Re: [PATCH] opp: Reinitialize the list_kref before adding the static OPPs again

From: Stephen Boyd
Date: Mon Oct 28 2019 - 08:01:36 EST


Quoting Viresh Kumar (2019-10-20 19:25:16)
> On 18-10-19, 14:12, Stephen Boyd wrote:
> > Quoting Viresh Kumar (2019-10-18 02:28:41)
> > > The list_kref reaches a count of 0 when all the static OPPs are removed,
> > > for example when dev_pm_opp_of_cpumask_remove_table() is called, though
> > > the actual OPP table may not get freed as it may still be referenced by
> > > other parts of the kernel, like from a call to
> > > dev_pm_opp_set_supported_hw().

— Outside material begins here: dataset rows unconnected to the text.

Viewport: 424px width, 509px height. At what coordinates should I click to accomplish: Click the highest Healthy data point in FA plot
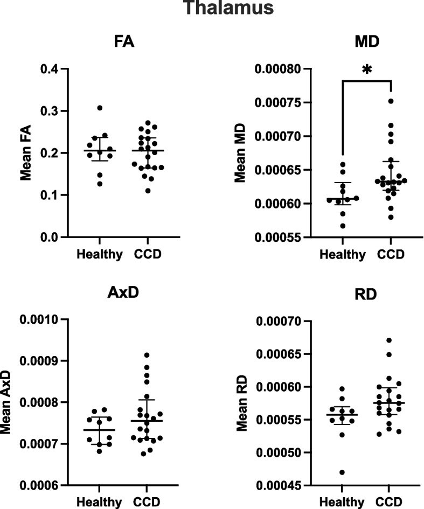point(100,108)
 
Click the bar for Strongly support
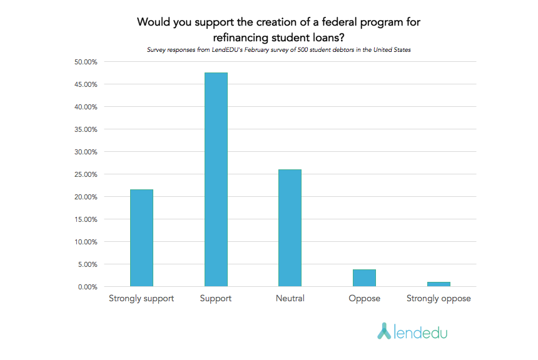(x=141, y=238)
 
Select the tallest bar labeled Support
(x=216, y=180)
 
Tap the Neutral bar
(x=290, y=228)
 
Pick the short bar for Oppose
(x=364, y=278)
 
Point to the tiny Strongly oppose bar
(x=439, y=284)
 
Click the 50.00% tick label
(x=86, y=62)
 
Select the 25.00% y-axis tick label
(x=86, y=174)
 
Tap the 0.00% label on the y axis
(x=88, y=287)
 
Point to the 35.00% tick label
(x=86, y=129)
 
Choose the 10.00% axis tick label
(x=86, y=242)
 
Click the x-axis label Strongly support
(x=141, y=299)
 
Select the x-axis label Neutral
(x=290, y=299)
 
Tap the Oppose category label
(x=364, y=299)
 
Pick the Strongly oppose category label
(x=439, y=299)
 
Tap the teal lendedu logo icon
(x=384, y=331)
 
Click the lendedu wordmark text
(x=421, y=331)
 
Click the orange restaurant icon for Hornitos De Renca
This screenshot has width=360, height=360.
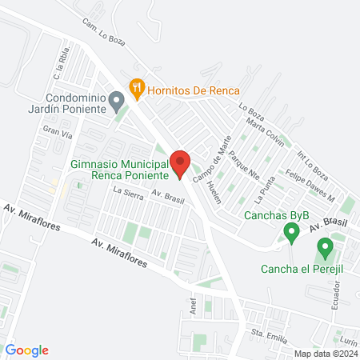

And if we call
> > > dev_pm_opp_of_cpumask_add_table() again at this point, we must
> > > reinitialize the list_kref otherwise the kernel will hit a WARN() in
> > > kref infrastructure for incrementing a kref with value 0.
> > >
> > > Fixes: 11e1a1648298 ("opp: Don't decrement uninitialized list_kref")
> > > Reported-by: Dmitry Osipenko <digetx@xxxxxxxxx>
> > > Signed-off-by: Viresh Kumar <viresh.kumar@xxxxxxxxxx>
> > > ---
> > > drivers/opp/of.c | 7 +++++++
> > > 1 file changed, 7 insertions(+)
> > >
> > > diff --git a/drivers/opp/of.c b/drivers/opp/of.c
> > > index 6dc41faf74b5..1cbb58240b80 100644
> > > --- a/drivers/opp/of.c
> > > +++ b/drivers/opp/of.c
> > > @@ -663,6 +663,13 @@ static int _of_add_opp_table_v2(struct device *dev, struct opp_table *opp_table)
> > > return 0;
> > > }
> > >
> > > + /*
> > > + * Re-initialize list_kref every time we add static OPPs to the OPP
> > > + * table as the reference count may be 0 after the last tie static OPPs
> >
> > s/tie/time/
> >
> > > + * were removed.
> > > + */
> > > + kref_init(&opp_table->list_kref);
> >
> > It seems racy.
>
> I am not sure if I see a race here, but maybe I am missing something.
> Care to explain ?

Some static OPP is removed at the same time that this function is
called?

>
> > Why are we doing this vs. making an entirely new and
> > different OPP structure? Or why is the count reaching 0 when something
> > is obviously still referencing it?
>
> The kref for the opp table is opp_table->kref and the one here is
> different. This is list_kref which is used for freeing OPPs added
> statically from the DT. The static OPPs get added to the OPP table
> when one calls dev_pm_opp_of_cpumask_add_table() and must be removed
> on a call to dev_pm_opp_of_cpumask_remove_table(). The opp table
> structure may not get freed at this moment though as it is still
> referenced by the caller of dev_pm_opp_set_supported_hw().
>
> And now when we try to add the static OPPs again (re-insertion of
> cpufreq module), we need to reinitialize the list_kref again as its
> count reached 0 earlier and the resources (static OPPs) were freed.
>

Right. I don't understand why the count reaches 0 if we can still get a
pointer to something. I guess we've got this kref thing that has a
lifetime beyond the life of what it's tracking, which is weird. Usually
the kref is embedded inside the pointer that is returned by the "get"
call, but here it's outside it and used to track when we should free
static OPPs. Why are we removing static OPPs? Shouldn't they just stick
around forever until the device is deleted vs. populated over and over
again?